Письма спокойные, очень дружеские, накоротке даже (он просит снять ему номер в гостинице в Петербурге и выслать на вокзал лошадей, потом спохватывается и перепоручает всё это своему приятелю Топорову); он живо представляет себе их расставание: «Вы прелестная барыня, но судьбы не переделать». Вот уже и барыня, и это обращение смахивает на досаду, выдаёт с головой. Попал он, кстати, в точку — Юлия Петровна обиделась на «барыню», и ему выпало на два письма любезных извинений и уверений, что только внешне «барыня», а так «ничего светского», одна простая добрая душа. Так и написал: «Боюсь только холеры, а не милых дам — и особенно таких добродушных». Он поддразнивает её, несмотря на «усталость», и это неудивительно, ведь она «молодая, милая женщина — и «напрасность» этого замечания» его смущает. Иногда она огорошивает просьбами «не бояться» её и заверениями «не ввести в беду». Такая вот игра в «дразнилки». Он называет её загадочным сфинксом, но добавляет, что тот «не довольно красив». Она видит его во сне и с откровенным лукавством признается в этом.
Дважды за год Юлия Петровна называет себя смиренной, и ни разу даже из вежливости Тургенев не прощает этого: «Кстати, почему Вы говорите мне о Вашем смирении? Я, напротив, нахожу Вас горделивой и надменной до крайности — и всё-таки прелюбезной и премилой».

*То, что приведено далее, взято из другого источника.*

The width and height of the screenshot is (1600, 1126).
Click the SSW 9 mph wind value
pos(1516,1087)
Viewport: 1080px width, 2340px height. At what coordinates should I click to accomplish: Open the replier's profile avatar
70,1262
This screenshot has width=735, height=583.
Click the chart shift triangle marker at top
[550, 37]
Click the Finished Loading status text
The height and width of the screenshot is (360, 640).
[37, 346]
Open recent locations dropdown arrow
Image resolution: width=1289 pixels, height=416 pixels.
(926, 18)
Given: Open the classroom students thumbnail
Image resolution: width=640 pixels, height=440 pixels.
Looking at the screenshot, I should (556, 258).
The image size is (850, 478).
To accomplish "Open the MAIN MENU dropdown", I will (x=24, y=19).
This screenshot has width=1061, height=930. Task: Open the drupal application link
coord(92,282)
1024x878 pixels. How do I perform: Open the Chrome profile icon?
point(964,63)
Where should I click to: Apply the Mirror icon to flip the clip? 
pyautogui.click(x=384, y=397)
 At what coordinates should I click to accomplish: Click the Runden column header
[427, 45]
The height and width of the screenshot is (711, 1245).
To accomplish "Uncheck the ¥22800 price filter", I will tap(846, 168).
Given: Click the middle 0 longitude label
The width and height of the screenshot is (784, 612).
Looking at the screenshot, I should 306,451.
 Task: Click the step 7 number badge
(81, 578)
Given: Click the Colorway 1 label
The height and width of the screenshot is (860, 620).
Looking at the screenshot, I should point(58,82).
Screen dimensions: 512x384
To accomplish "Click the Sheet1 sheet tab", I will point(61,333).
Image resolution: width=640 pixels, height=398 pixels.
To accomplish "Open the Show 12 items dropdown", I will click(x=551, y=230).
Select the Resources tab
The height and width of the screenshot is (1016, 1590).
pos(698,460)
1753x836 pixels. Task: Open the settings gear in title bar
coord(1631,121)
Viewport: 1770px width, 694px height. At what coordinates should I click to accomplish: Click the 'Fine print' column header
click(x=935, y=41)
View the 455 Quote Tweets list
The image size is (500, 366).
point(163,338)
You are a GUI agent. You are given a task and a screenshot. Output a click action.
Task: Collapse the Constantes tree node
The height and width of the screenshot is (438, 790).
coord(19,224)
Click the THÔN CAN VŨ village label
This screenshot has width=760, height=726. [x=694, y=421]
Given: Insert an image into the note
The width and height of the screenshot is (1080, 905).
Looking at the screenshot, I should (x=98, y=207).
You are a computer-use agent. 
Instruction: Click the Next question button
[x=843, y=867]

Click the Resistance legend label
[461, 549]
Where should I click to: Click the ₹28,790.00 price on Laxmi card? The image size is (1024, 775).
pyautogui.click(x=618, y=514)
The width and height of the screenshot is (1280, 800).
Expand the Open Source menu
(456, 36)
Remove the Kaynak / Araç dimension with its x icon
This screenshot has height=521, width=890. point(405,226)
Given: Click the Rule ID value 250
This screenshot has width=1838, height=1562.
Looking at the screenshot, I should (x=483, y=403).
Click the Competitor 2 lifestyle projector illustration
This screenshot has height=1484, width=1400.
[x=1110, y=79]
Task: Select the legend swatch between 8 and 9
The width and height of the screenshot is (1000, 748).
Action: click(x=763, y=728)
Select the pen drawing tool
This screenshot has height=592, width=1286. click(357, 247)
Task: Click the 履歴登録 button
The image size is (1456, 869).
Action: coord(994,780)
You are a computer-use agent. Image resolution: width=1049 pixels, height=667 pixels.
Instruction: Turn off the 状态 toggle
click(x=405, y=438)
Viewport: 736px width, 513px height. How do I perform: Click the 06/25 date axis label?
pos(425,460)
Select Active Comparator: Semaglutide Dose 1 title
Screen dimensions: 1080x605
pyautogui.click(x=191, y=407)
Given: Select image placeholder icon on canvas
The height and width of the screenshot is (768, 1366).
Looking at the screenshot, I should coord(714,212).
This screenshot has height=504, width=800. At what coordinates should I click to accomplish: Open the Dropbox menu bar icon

Вревская любит это слово, возможно, именно потому, что смирение не даётся ей, и, конечно, скрывает это. И общество перед войной у неё полно «смирения», и молодая подруга при дряхлом Соллогубе. Угу, усмехается, соглашается Тургенев, конечно, это всё, любезная, смирение... кулинара перед бифштексом, который он разрубит, пожарит и съест.
И Юлия больше ничего не пишет про «смирение».
Тургенев только что закончил «Новь» и теперь боится, что роман не понравится Вревской, потому что в нём «мало нежности». Он прав, Юлия Петровна никогда не выскажет о романе личного мнения, будет передавать только отзывы знакомых. Дружба дружбой, а этикет есть этикет.
«Неужели Черняев не пустит себе пулю в лоб?» — удивляется Тургенев после неудачи Сербского восстания и дальше бросает фразу, которая какими-то загадочными путями словно отзывается во всей дальнейшей судьбе Вревской: «Будь мне только 35 лет, кажется, уехал бы туда!»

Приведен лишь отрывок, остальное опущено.